Azure Synapse Analytics February Update 2022

Former Employee

Feb 28, 2022

Welcome to the February 2022 Azure Synapse update! This month, we have SQL and data integration features to share with you. Watch our monthly update video!

You can see the rest of our videos on the Azure Synapse Analytics YouTube channel.

Put your questions and feedback in the comments below!

SQL
- More consistent query execution times for Serverless SQL Pools
- The OPENJSON function makes it easy to get array element indexes
Data Integration

SQL

More consistent query execution times for Serverless SQL Pools

Occasionally, spikes in read latency were increasing query duration. Serverless SQL pools now automatically detect such spikes and handle them in a way that query duration is not significantly impacted, resulting in more consistent query execution times.

The diagram below shows how serverless SQL pools have been sending requests to storage before this improvement. Each request reads the same amount of data, yet in this case Request #2 took significantly more time, which resulted in longer query duration.

The following diagram shows how serverless SQL pools send requests to storage today. The request is repeated as soon as storage request latency is larger than expected and the outlawed request is abandoned. This results in more consistent query durations across executions.

The OPENJSON function makes it easy to get array element indexes

In many scenarios, if you are analyzing data with nested arrays, you would need to get the index(position) of the element from an array. In Spark pools, you can use posexplode and posexplode_outer to get the array elements with their positions in the arrays, but in T-SQL you might need to use complex window aggregate functions such as ROW_NUMBER, which might complicate the query. In serverless SQL pools, you don’t need to use the ROW_NUMBER function to identify the index of each array element.
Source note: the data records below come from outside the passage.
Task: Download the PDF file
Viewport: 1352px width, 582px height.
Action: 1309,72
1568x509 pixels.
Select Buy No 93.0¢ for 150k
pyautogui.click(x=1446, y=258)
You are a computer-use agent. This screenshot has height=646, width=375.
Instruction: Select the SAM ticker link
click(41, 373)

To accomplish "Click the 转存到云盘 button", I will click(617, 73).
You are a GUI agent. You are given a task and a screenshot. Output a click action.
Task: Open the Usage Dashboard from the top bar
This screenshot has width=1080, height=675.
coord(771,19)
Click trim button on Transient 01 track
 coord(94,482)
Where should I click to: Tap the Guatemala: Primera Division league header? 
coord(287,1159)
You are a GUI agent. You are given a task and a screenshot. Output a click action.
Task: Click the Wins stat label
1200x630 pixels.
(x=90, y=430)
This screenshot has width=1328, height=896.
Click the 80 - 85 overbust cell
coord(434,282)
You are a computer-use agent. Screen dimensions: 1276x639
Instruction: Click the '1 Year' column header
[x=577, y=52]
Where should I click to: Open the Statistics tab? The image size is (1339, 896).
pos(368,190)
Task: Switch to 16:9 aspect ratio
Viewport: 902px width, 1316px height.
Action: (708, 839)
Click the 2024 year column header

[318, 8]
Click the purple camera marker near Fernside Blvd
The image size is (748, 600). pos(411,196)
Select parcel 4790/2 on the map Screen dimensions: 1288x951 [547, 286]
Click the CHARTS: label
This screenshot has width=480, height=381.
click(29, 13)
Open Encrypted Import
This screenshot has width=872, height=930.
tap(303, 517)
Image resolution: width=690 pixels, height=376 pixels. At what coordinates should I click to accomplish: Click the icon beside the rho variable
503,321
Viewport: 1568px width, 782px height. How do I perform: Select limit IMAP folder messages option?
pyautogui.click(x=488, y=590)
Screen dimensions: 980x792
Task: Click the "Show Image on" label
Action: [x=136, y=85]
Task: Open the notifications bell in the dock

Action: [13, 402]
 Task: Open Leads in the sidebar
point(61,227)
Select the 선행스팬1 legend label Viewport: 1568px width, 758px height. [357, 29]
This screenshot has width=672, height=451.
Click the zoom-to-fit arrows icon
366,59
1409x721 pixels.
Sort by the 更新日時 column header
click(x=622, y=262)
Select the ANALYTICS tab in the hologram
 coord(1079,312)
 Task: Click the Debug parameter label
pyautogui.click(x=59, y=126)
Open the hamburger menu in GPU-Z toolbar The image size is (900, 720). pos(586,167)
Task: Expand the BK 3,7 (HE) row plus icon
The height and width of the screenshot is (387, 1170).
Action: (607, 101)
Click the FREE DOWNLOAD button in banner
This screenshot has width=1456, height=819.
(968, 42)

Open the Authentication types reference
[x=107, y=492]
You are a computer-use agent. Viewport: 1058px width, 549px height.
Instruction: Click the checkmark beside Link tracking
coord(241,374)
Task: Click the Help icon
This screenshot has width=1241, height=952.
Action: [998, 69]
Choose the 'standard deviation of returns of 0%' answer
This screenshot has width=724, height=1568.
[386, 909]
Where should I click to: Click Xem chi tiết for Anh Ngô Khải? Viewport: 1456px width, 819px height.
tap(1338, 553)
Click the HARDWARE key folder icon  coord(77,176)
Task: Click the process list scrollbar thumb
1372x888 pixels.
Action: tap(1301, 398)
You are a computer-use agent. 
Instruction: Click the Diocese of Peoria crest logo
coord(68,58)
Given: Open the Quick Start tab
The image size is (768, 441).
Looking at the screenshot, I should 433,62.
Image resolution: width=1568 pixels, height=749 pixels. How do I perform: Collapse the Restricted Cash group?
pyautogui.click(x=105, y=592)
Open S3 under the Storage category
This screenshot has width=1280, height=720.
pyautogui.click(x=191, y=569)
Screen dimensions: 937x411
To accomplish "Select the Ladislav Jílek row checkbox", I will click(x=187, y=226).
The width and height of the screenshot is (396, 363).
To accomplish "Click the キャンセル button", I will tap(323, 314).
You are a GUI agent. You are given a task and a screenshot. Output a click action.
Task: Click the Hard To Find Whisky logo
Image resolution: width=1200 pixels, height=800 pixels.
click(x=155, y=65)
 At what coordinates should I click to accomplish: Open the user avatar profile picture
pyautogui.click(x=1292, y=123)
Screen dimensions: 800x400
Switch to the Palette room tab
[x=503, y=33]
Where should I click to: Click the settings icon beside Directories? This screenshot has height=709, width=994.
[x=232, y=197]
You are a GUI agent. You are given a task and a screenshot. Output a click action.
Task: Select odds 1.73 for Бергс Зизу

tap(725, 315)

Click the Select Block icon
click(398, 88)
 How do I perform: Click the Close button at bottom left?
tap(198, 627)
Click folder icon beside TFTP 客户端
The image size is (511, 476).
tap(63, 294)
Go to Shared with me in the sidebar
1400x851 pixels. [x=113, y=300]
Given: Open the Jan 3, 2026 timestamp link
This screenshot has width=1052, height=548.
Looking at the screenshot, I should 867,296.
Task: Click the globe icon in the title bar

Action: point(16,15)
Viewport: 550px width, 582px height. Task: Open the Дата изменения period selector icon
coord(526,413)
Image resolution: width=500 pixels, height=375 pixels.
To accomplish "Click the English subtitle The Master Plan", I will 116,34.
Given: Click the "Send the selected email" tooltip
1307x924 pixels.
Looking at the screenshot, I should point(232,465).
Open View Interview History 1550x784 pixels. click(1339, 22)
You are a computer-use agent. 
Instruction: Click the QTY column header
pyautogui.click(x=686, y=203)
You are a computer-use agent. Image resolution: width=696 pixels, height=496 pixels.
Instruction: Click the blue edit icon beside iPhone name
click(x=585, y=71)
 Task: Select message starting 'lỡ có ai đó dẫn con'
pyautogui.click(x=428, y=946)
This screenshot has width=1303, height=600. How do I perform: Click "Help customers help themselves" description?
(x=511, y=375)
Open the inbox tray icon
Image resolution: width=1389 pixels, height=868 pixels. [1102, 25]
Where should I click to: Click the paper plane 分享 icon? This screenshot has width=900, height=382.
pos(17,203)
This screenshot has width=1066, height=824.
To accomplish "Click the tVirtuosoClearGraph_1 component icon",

The OPENJSON function in a serverless SQL pool allows you to parse nested arrays and return one row for each JSON array element with the index of each element.

In the example above, the OPENJSON function transforms the JSON array with “month” and “temp” properties into the set of rows with the “month” and “temp” columns. It also returns the position of the array element if you specify a numeric column (month_id in this example), and specify that this column should be element’s identity by setting the path '$.sql:identity()' after the column type definition. This column will represent the unique index of each array element.

The array above is represented as a plain JSON text. However, you can also find this kind of array as the properties of CosmosDB documents or nested list types in Parquet.

Let’s imagine that we have a Parquet file with the information about countries, and where the monthly temperatures for each country are placed as a nested arrays complex type. In the serverless SQL pool, we can easily parse this Parquet file, get the JSON array representing the temperatures, and pass this array to the OPENSJON function to transform it into the rows.

The column with the '$.sql:identity()' path will automatically generate the array element indexes and enable you to filter-out only the first three months for each country. Automatically generated array indexes in the OPENJSON function might help you simplify and improve performance of the queries that most use element indexes.

Learn more by reading OPENJSON

Data Integration

Upsert supported by Copy Activity

The copy activity now supports natively loading data into a temporary table and then merging that data into a sink table. Updates and inserts are supported. This works for scenarios where the sink is SQL Server, Azure SQL Database, Azure SQL Managed Instance, or Azure Synapse Analytics.

This makes it super easy to update rows in your SQL databases without needing to write stored procedures.

Learn more by reading Upsert data in Copy activity.

Transform Dynamics Data Visually in Synapse Data Flows

When transforming data in Synapse data flow, you can now read and write to tables from Dynamics using the new Dynamics connector. You can choose to use a Dynamics dataset or an inline dataset as source and sink types to make it super easy to transform data at scale in Synapse from Dynamics.

Learn more by reading Mapping data flow properties.

Connect to your SQL sources in data flows using Always Encrypted

Synapse has added support for Always Encrypted to source transformations in SQL Server, Azure SQL Database, Azure SQL Managed Instance, and Azure Synapse Analytics when using data flows. Now you can securely connect to your SQL databases from Synapse data flows using Always Encrypted.

Learn more by reading Using Always Encrypted

Capture descriptions from Asserts in Data Flows

Debugging data flows can be difficult when your assert expectations fail at the row or column level and you don’t have a detailed error message to debug. With this new feature, you can now define your own dynamic descriptive messages in the assert data flow transformation at the row or column level. Synapse has added a new function called assertErrorMessage() that you can use to retrieve the row-by-row error message and store it in your destination data.

Learn more by reading assertErrorMessages

Easily define schemas for complex type fields

A new feature has been added to the Parse transformation to make it super-easy to automatically detect the schema of an embedded complex field inside a string column. Just click on the “Detect type” button in the expression builder to set your target schema automatically. Now, you won’t have to manually define a complex schema and instead allow the Synapse type inference engine in data flows to do the work for you.